* [RFC] writeback: abort writeback of the inode on wrap-around
@ 2009-10-02 9:50 Wu Fengguang
2009-10-02 14:46 ` Wu Fengguang
0 siblings, 1 reply; 2+ messages in thread
From: Wu Fengguang @ 2009-10-02 9:50 UTC (permalink / raw)
To: Jan Kara
Cc: Theodore Tso, Christoph Hellwig, Dave Chinner, Chris Mason,
Andrew Morton, Peter Zijlstra, Li, Shaohua,
linux-kernel@vger.kernel.org, richard@rsk.demon.co.uk,
jens.axboe@oracle.com, linux-fsdevel, Steve French,
Alexander Viro, Mark Fasheh, Joel Becker, David Howells,
Dave Kleikamp
When past EOF, abort the writeback of the current inode, which will
instruct writeback_single_inode() to redirty_tail() it.
This is the right behavior for
- sync writeback (is already so with range_whole)
we have scanned the inode address space, and don't care any more newly
dirtied pages. So shall update its i_dirtied_when and exclude it from
the todo list.
- periodic writeback
any more newly dirtied pages should be associated with a new expire
time. This also prevents pointless IO for busy overwriters.
- background writeback (irrelevant)
it generally don't care the dirty timestamp.
That should get rid of one inefficient IO pattern of .range_cyclic when
writeback_index wraps, in which the submitted pages may be consisted of
two distant ranges: submit [10000-10100], (wrap), submit [0-100].
The new .stop_on_wrap is a quick hack to show the basic idea. Ideal
would be to just convert the existing .range_cyclic to new behavior.
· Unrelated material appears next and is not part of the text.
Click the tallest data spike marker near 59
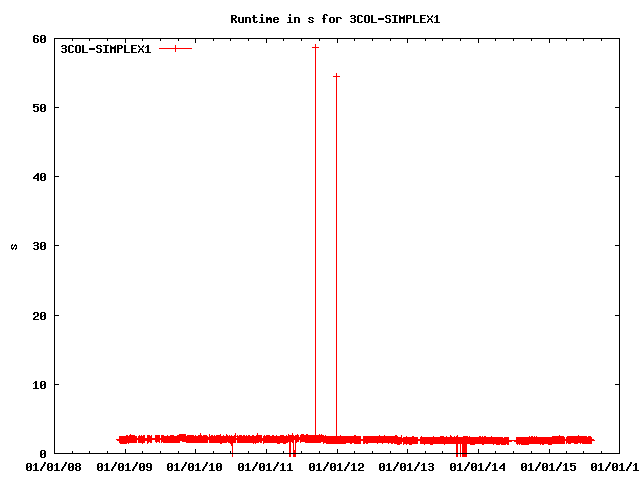Viewport: 640px width, 480px height. pos(315,47)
This should simplify a lot of code.
Since this involves many filesystems. I'd like to ask if any of them
in fact _desire_ the current .range_cyclic semantics to wrap?
Thanks,
Fengguang
---
fs/fs-writeback.c | 1 +
include/linux/writeback.h | 1 +
mm/page-writeback.c | 4 +++-
3 files changed, 5 insertions(+), 1 deletion(-)
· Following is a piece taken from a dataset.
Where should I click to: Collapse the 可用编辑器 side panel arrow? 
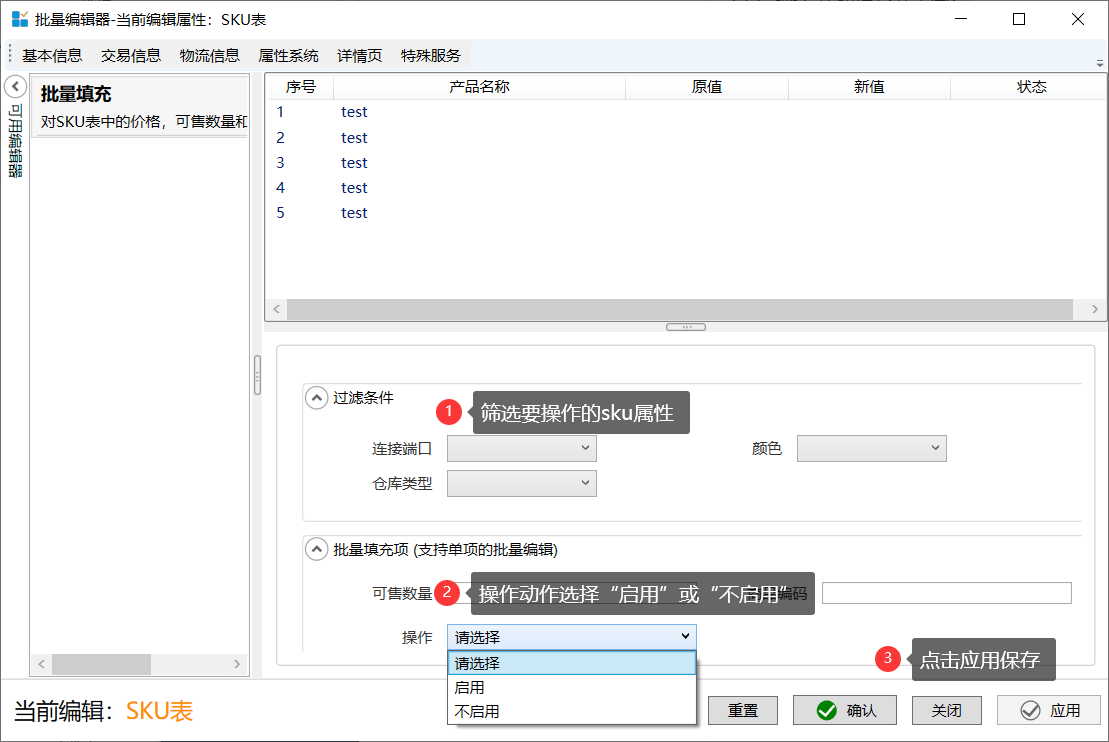click(x=15, y=86)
--- linux.orig/fs/fs-writeback.c 2009-10-02 16:46:36.000000000 +0800
+++ linux/fs/fs-writeback.c 2009-10-02 17:01:27.000000000 +0800
@@ -810,6 +810,7 @@ static long wb_writeback(struct bdi_writ
.for_kupdate = args->for_kupdate,
.for_background = args->for_background,
.range_cyclic = args->range_cyclic,
+ .stop_on_wrap = 1,
};
unsigned long oldest_jif;
long wrote = 0;
--- linux.orig/include/linux/writeback.h 2009-10-02 16:46:36.000000000 +0800
+++ linux/include/linux/writeback.h 2009-10-02 16:57:13.000000000 +0800
@@ -57,6 +57,7 @@ struct writeback_control {
unsigned for_background:1; /* A background writeback */
unsigned for_reclaim:1; /* Invoked from the page allocator */
unsigned range_cyclic:1; /* range_start is cyclic */
+ unsigned stop_on_wrap:1; /* stop when write index is to wrap */
unsigned more_io:1; /* more io to be dispatched */
/*
* write_cache_pages() won't update wbc->nr_to_write and
--- linux.orig/mm/page-writeback.c 2009-10-02 16:46:36.000000000 +0800
+++ linux/mm/page-writeback.c 2009-10-02 16:57:13.000000000 +0800
@@ -913,7 +913,9 @@ continue_unlock:
break;
}
}
- if (!cycled && !done) {
+ if (wbc->stop_on_wrap)
+ done_index = 0;
+ else if (!cycled && !done) {
/*
* range_cyclic:
* We hit the last page and there is more work to be done: wrap
^ permalink raw reply [flat|nested] 2+ messages in thread
* Re: [RFC] writeback: abort writeback of the inode on wrap-around
2009-10-02 9:50 [RFC] writeback: abort writeback of the inode on wrap-around Wu Fengguang
@ 2009-10-02 14:46 ` Wu Fengguang
0 siblings, 0 replies; 2+ messages in thread
From: Wu Fengguang @ 2009-10-02 14:46 UTC (permalink / raw)
To: Jan Kara
Cc: Theodore Tso, Christoph Hellwig, Dave Chinner, Chris Mason,
Andrew Morton, Peter Zijlstra, Li, Shaohua,
linux-kernel@vger.kernel.org, richard@rsk.demon.co.uk,
jens.axboe@oracle.com, linux-fsdevel, Steve French,
Alexander Viro, Mark Fasheh, Joel Becker, David Howells,
Dave Kleikamp
On Fri, Oct 02, 2009 at 05:50:50PM +0800, Wu Fengguang wrote:
>
> The new .stop_on_wrap is a quick hack to show the basic idea. Ideal
> would be to just convert the existing .range_cyclic to new behavior.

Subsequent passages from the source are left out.